Alors, si les vedettes de la Bourse américaine chutent, tandis que, en retard, les salaires américains montent, et l’inflation avec, que fera Jerome Powell à la Fed ? Suivra-t-il Wall Street (et le souhait de Trump) en cessant de monter les taux, ou son mandat en les montant? Sacrée «domination boursière» !

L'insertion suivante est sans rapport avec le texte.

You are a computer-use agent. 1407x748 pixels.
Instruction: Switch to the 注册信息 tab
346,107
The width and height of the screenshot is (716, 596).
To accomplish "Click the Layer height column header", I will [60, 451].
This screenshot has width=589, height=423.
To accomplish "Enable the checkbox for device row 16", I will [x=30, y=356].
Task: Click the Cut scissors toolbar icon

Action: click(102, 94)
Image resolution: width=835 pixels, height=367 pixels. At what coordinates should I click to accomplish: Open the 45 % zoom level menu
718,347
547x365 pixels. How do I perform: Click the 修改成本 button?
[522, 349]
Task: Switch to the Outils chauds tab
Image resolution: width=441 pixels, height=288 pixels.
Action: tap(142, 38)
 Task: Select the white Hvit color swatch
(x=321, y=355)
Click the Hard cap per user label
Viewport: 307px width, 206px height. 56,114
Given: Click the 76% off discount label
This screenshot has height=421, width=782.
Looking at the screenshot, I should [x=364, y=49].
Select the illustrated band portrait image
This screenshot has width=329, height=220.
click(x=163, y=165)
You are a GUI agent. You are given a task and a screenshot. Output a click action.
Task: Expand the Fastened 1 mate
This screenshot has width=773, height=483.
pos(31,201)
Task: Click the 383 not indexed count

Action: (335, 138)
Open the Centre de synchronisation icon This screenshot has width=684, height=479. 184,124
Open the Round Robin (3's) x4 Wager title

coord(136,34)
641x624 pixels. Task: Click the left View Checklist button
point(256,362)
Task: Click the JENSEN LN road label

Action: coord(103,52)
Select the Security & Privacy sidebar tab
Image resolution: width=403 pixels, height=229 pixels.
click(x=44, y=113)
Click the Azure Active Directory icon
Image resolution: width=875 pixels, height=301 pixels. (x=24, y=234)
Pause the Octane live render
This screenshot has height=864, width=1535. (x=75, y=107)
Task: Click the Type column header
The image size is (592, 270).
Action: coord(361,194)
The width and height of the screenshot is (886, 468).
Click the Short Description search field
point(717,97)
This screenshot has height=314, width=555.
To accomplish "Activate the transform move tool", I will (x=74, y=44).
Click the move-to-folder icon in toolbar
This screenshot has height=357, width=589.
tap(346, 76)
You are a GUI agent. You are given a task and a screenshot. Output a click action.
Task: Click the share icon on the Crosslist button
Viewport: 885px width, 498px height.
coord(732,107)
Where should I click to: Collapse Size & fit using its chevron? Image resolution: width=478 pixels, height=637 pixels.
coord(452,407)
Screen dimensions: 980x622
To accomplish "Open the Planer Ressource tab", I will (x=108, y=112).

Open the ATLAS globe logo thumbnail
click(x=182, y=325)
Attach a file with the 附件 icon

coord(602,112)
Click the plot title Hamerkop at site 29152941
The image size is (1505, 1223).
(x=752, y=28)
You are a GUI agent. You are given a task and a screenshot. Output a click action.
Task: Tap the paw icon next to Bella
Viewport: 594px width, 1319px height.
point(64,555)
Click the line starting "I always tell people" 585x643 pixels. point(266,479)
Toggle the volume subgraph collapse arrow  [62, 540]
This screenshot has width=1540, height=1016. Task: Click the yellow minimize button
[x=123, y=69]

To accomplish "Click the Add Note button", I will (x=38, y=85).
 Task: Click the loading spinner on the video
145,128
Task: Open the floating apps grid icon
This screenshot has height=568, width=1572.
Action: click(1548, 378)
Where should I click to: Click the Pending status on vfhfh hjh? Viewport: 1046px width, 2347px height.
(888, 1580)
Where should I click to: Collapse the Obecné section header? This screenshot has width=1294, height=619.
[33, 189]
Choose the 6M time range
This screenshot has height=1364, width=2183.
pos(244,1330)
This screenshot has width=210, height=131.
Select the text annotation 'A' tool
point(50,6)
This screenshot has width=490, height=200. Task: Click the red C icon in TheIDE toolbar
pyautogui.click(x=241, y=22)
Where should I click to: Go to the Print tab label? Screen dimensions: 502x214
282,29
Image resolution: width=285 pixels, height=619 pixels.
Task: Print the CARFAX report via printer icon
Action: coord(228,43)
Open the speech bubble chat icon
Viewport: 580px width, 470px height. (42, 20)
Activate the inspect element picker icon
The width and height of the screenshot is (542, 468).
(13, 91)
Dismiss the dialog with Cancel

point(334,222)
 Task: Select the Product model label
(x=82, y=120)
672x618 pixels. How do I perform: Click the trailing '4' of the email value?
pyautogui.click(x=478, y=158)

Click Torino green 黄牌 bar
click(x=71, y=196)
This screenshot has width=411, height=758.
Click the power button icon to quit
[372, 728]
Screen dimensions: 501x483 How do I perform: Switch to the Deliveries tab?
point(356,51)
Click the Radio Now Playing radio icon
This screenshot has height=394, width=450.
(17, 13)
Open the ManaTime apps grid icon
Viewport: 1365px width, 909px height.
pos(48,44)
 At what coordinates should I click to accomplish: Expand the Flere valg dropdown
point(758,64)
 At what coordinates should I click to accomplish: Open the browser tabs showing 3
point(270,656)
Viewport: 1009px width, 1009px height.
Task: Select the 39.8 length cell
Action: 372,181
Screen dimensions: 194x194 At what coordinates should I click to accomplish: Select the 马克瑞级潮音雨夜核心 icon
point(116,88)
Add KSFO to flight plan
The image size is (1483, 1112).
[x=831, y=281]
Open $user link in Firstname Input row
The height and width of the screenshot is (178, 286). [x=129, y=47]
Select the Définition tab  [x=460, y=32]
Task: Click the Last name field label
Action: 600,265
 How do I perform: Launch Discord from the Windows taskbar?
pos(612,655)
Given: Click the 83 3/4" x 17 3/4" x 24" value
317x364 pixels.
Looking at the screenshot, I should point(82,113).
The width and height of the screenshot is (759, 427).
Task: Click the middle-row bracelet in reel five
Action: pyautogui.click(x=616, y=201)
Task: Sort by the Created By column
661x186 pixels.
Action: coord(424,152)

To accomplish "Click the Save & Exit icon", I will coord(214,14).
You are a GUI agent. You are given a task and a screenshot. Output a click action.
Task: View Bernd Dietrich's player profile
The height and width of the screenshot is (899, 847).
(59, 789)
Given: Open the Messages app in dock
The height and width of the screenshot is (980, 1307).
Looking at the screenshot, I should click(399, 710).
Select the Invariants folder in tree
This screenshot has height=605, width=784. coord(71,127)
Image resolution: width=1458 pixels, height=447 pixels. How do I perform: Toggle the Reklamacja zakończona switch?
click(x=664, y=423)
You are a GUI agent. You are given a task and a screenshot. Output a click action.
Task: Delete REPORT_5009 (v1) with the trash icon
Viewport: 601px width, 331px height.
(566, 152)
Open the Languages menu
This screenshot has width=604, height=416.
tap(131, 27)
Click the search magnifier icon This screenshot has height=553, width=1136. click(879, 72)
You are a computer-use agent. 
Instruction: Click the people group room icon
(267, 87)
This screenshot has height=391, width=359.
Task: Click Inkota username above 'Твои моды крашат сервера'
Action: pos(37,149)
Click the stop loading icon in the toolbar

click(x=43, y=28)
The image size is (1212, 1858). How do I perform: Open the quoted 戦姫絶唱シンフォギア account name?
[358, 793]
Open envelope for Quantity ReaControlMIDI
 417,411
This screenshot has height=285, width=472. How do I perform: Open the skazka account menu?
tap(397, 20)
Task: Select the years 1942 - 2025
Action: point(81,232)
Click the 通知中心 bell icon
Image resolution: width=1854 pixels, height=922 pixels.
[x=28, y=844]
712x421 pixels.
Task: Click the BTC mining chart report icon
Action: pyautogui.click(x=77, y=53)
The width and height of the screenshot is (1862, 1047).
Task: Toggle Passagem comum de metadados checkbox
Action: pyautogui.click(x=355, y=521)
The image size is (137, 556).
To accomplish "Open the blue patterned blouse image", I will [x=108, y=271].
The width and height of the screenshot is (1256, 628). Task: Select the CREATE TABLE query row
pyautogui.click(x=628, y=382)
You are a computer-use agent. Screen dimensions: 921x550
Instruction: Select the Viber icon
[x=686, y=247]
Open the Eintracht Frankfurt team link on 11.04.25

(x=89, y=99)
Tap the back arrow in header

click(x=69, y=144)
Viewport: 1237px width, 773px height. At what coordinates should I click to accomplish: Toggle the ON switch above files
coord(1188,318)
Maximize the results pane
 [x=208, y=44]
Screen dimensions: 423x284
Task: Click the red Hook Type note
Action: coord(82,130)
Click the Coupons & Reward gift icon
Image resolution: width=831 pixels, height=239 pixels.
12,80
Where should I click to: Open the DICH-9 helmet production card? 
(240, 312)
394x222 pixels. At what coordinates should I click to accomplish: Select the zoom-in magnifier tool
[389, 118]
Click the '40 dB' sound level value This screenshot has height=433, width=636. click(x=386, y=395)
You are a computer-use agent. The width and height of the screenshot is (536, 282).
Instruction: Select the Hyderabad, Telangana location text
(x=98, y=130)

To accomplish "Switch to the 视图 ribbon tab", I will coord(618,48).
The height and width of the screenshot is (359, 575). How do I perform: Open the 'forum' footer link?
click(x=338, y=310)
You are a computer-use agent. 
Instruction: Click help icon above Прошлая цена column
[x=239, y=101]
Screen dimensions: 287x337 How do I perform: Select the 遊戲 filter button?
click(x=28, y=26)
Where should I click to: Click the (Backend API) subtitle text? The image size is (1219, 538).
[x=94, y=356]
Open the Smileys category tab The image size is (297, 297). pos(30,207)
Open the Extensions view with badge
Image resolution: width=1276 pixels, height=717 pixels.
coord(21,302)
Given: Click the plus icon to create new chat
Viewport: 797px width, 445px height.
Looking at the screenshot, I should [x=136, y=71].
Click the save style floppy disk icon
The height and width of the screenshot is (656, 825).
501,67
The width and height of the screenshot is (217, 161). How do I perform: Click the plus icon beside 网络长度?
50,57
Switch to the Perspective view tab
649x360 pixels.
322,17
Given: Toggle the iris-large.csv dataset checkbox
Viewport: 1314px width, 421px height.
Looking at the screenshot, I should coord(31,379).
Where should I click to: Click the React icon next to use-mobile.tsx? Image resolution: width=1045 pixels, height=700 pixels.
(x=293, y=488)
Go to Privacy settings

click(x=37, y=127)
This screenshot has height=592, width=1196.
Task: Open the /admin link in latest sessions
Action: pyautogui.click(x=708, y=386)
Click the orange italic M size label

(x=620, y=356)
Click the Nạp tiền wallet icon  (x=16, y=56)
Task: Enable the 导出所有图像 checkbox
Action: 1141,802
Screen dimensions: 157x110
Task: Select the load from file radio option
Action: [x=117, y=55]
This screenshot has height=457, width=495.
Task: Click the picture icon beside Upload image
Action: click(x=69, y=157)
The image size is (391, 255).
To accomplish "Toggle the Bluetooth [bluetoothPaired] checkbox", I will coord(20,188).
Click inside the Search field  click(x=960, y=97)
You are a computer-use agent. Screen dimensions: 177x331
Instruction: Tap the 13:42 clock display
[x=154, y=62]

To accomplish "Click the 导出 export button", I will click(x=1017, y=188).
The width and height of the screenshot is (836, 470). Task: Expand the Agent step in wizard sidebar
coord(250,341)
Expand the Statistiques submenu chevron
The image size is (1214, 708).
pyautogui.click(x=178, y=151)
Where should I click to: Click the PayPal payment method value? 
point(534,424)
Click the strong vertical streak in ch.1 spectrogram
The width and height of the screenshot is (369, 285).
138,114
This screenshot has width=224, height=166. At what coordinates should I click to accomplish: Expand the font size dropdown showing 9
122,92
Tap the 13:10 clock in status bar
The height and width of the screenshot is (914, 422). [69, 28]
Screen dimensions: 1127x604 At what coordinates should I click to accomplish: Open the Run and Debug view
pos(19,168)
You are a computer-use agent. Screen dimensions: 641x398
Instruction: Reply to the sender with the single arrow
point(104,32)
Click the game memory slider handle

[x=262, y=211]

Jean-Paul Betbèze Professeur émérite de l’université Panthéon Assas ,  Panthéon Assas

Jean-Paul Betbèze, économiste, diplômé d’HEC, docteur d’Etat agrégé de sciences économiques. Il a commencé sa carrière dans l’enseignement en tant que professeur d’université, notamment à Paris II-Panthéon Assas à partir de 1987. Entré en 1986 comme directeur d’études au Centre de recherche pour l’étude et l’observation des conditions de vie (Credoc), il rejoint trois ans plus tard le Crédit Lyonnais comme directeur des études économiques et financières, puis en 1995, comme directeur de la stratégie. En 2003, il est promu conseiller du président et du directeur général de Crédit Agricole, puis directeur des études économiques et chef économiste. Il a crée sa propre structure de conseil en 2013. Membre du Cercle des économistes.